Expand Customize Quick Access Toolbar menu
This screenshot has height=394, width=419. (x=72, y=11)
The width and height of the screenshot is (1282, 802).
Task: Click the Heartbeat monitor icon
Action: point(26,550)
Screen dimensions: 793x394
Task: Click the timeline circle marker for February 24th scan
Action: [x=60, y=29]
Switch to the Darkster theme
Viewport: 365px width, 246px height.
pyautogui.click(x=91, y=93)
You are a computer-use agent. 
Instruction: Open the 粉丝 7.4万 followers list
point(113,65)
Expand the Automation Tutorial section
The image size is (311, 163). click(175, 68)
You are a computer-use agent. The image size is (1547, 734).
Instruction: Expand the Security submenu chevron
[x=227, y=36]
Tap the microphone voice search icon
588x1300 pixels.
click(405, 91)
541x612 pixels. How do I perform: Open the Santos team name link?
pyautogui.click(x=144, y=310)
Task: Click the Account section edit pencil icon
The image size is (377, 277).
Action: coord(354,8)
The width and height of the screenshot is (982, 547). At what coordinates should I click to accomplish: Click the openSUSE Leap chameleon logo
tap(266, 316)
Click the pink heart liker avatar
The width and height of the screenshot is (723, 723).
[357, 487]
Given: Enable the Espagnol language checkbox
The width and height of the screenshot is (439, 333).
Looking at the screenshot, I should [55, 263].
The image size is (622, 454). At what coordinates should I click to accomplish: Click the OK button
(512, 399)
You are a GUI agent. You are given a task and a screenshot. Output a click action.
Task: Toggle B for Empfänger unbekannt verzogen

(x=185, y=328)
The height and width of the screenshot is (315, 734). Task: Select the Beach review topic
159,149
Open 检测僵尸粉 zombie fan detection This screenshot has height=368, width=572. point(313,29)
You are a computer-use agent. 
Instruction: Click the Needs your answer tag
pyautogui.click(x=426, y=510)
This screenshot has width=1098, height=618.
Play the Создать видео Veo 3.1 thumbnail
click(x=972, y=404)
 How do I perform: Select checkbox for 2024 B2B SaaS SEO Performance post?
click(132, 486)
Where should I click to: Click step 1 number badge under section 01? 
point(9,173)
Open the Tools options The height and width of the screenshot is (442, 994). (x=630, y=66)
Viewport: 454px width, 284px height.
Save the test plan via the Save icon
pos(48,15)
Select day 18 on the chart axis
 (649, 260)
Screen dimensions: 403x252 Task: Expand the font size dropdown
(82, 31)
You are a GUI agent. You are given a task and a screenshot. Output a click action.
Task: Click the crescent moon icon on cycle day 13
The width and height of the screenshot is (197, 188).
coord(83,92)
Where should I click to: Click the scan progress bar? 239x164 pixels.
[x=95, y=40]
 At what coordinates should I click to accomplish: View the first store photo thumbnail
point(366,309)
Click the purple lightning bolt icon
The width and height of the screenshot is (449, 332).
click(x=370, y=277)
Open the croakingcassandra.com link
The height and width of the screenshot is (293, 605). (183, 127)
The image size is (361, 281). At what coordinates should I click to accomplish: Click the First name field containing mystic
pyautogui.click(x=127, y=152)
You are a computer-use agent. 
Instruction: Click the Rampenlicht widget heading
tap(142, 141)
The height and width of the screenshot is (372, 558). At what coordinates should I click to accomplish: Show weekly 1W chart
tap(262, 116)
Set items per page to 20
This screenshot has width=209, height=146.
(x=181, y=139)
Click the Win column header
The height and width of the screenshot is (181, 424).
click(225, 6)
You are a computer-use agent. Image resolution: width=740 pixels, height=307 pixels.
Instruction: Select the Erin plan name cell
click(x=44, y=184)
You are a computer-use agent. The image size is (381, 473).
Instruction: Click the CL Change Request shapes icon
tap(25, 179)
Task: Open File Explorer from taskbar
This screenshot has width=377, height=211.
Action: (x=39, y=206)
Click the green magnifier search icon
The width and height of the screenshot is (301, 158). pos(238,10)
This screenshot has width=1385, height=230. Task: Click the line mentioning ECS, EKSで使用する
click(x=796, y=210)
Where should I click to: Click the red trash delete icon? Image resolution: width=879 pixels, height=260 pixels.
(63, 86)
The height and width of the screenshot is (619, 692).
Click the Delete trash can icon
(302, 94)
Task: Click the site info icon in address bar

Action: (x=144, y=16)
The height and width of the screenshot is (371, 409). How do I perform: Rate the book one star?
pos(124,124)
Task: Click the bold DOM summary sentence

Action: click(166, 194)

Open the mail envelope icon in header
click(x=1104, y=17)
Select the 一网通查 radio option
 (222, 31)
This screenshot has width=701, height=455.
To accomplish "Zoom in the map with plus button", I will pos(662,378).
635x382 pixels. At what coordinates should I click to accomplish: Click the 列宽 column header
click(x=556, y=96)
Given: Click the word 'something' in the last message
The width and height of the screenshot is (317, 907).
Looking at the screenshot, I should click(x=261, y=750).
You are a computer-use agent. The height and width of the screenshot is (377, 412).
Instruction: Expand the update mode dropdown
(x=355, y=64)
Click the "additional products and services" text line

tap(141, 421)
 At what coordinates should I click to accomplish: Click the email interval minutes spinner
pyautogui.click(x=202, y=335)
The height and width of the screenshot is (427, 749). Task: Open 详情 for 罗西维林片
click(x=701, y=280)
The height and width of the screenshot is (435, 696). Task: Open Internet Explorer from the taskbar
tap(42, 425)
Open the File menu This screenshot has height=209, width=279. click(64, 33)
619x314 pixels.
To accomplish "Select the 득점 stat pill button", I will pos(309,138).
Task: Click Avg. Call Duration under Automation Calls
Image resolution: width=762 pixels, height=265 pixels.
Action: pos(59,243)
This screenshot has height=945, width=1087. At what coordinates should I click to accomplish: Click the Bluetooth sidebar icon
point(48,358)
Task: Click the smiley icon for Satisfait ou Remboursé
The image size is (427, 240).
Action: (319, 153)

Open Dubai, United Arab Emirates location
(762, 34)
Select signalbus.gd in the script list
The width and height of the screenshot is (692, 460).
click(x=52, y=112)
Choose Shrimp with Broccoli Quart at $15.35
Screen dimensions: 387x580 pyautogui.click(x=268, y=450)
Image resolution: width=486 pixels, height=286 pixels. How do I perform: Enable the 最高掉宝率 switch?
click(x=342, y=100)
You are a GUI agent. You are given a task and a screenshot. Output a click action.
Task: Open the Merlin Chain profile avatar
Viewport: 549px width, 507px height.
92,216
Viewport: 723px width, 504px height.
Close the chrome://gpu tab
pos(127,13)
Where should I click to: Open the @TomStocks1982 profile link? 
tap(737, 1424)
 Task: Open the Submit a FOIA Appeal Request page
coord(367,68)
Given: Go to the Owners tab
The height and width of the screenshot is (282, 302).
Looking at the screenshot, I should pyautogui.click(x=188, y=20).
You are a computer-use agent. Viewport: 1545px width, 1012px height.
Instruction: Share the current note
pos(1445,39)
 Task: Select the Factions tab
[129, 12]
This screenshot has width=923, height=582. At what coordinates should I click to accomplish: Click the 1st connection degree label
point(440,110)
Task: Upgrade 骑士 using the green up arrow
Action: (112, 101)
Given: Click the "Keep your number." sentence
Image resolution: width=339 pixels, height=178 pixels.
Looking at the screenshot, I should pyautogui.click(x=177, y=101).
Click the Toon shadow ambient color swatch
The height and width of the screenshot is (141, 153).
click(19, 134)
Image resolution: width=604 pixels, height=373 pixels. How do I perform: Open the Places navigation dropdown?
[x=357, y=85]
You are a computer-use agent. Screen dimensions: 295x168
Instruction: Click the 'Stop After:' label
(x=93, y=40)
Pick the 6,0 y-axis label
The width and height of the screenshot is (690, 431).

[Exercise goal]:
Up to and including the line with "Open 检测僵尸粉 zombie", write out the records above exactly, starting from their first line.

[Solution for this problem]:
Expand Customize Quick Access Toolbar menu
This screenshot has height=394, width=419. (x=72, y=11)
The width and height of the screenshot is (1282, 802).
Task: Click the Heartbeat monitor icon
Action: point(26,550)
Screen dimensions: 793x394
Task: Click the timeline circle marker for February 24th scan
Action: [x=60, y=29]
Switch to the Darkster theme
Viewport: 365px width, 246px height.
pyautogui.click(x=91, y=93)
You are a computer-use agent. 
Instruction: Open the 粉丝 7.4万 followers list
point(113,65)
Expand the Automation Tutorial section
The image size is (311, 163). click(175, 68)
You are a computer-use agent. The image size is (1547, 734).
Instruction: Expand the Security submenu chevron
[x=227, y=36]
Tap the microphone voice search icon
588x1300 pixels.
click(405, 91)
541x612 pixels. How do I perform: Open the Santos team name link?
pyautogui.click(x=144, y=310)
Task: Click the Account section edit pencil icon
The image size is (377, 277).
Action: coord(354,8)
The width and height of the screenshot is (982, 547). At what coordinates should I click to accomplish: Click the openSUSE Leap chameleon logo
tap(266, 316)
Click the pink heart liker avatar
The width and height of the screenshot is (723, 723).
[357, 487]
Given: Enable the Espagnol language checkbox
The width and height of the screenshot is (439, 333).
Looking at the screenshot, I should [55, 263].
The image size is (622, 454). At what coordinates should I click to accomplish: Click the OK button
(512, 399)
You are a GUI agent. You are given a task and a screenshot. Output a click action.
Task: Toggle B for Empfänger unbekannt verzogen

(x=185, y=328)
The height and width of the screenshot is (315, 734). Task: Select the Beach review topic
159,149
Open 检测僵尸粉 zombie fan detection This screenshot has height=368, width=572. point(313,29)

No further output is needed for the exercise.